Decreased VDR Expression in Diabetics
Researchers observed lower VDR expression in the pancreatic islets of mice with both type 1 and type 2 diabetes. In addition, they also demonstrated that the overexpression of VDR in β cells of diabetic mice counteracted the disease, while at the same time proving that sustained levels of vitamin D receptors in these cells could preserve their mass and function and protect against diabetes.
These results suggest that maintaining VDR expression could be essential in counteracting damage to β cells and protect against the development of the disease. "Sustained VDR levels protected transgenic mice from developing severe hyperglycemia, partially preserving the mass of β cells, thereby reducing local inflammation and diabetes", explains Alba Casellas, CIBERDEM researcher at the Centre for Animal Biotechnology and Gene Therapy (CBATEG) at the Universitat Autònoma de Barcelona and coordinator of the study.
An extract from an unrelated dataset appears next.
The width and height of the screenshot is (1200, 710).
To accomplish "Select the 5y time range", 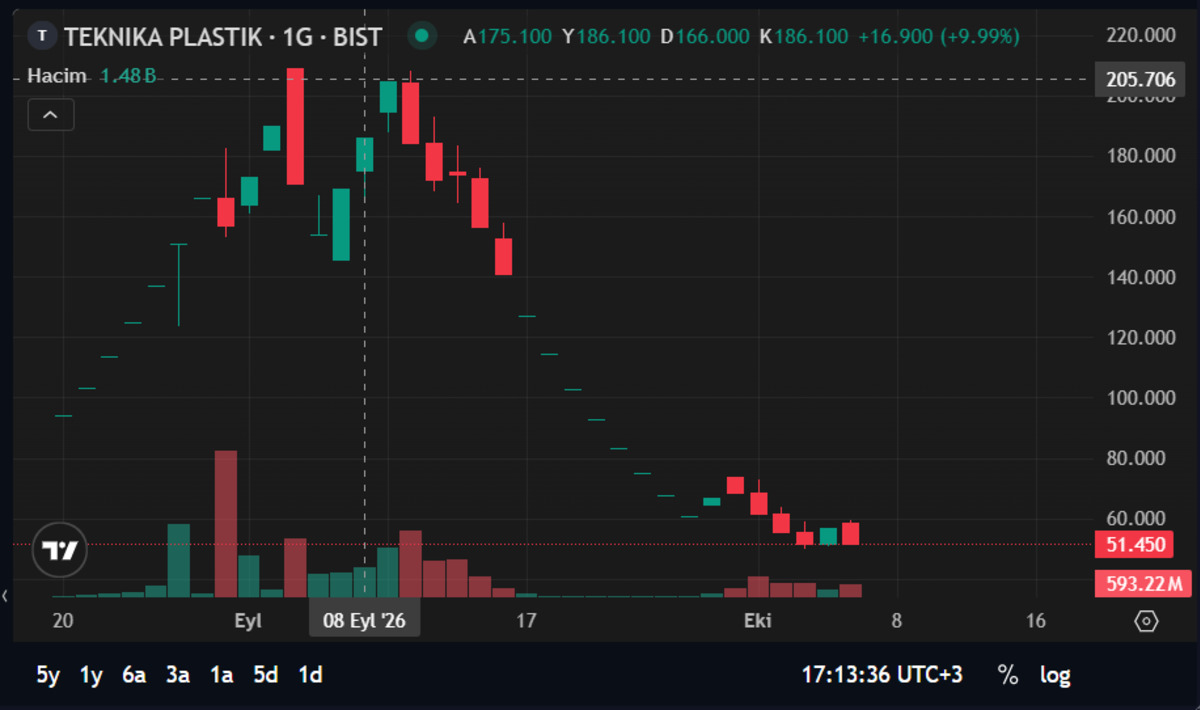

She goes on to say that, "all of this reveals an unprecedented role of the vitamin D receptor in the pathophysiology of diabetes".
Glucose Stimulates the Vitamin D Receptor
The researchers also confirmed that VDR expression was negatively correlated with circulating sugar levels, i.e., glucose stimulates VDR: "Unexpectedly, we demonstrated that the vitamin D receptor decreases when circulating glucose levels are physiologically low, such as after fasting". In relating this to the characteristics of pancreatic cells in diabetic individuals, what stood out was that "these results could be explained due to the fact that diabetes is associated with low intracellular glucose levels".
Usefulness of Vitamin D in Treating Diabetes
Although the benefits of supplementing with vitamin D as a way to prevent diabetes have been widely reported, clinical data on its effectiveness in improving the state of diabetes are controversial. "Discrepancies in the effectiveness of vitamin D supplements can be due to the negative regulation of the VDR during diabetes", Dr Casellas points out in view of these results.
Therefore, the authors suggest that to achieve positive results, the dosage regimen of vitamin D supplementation must be scheduled in the absence of VDR expression decrease. "Therefore, future strategies for the treatment of diabetes should be based on better knowledge of the mechanisms subjacent to the negative regulation of VDR during diabetes and focus on restoring VDR levels", they conclude.
The research, which was conducted by the CIBERDEM group led by Fàtima Bosch at the Centre for Animal Biotechnology and Gene Therapy of the Universitat Autònoma de Barcelona, was published in Diabetes, the official journal of the American Diabetes Association (ADA), and will be the object of a commentary in May's "In This Issue of Diabetes" section.
The Consorcio Centro de Investigación Biomédica en Red, M. P., CIBER, a public research consortium set up at the initiative of the Instituto de Salud Carlos III of the Ministry for Science and Innovation, is co-funded by the European Regional Development Fund (ERDF). The CIBER's area of Diabetes and Associated Metabolic Diseases (CIBERDEM) is formed by 30 research groups working on mainly three scientific programmes. These are 1) Epidemiology, genetics and epigenetics of diabetes mellitus. Chronic complications and comorbidities. 2) Molecular and cellular determinants of the function, lesion and protection of pancreatic islets. Regenerative medicine and advanced therapies. 3) Cellular and molecular mechanismes involved in the development and progress of diabetes type 2 and identification of new therapeutic targets. The CIBERDEM develops its activities since 2007 and is a key element in the furtherance of scientific research into diabetes in our country.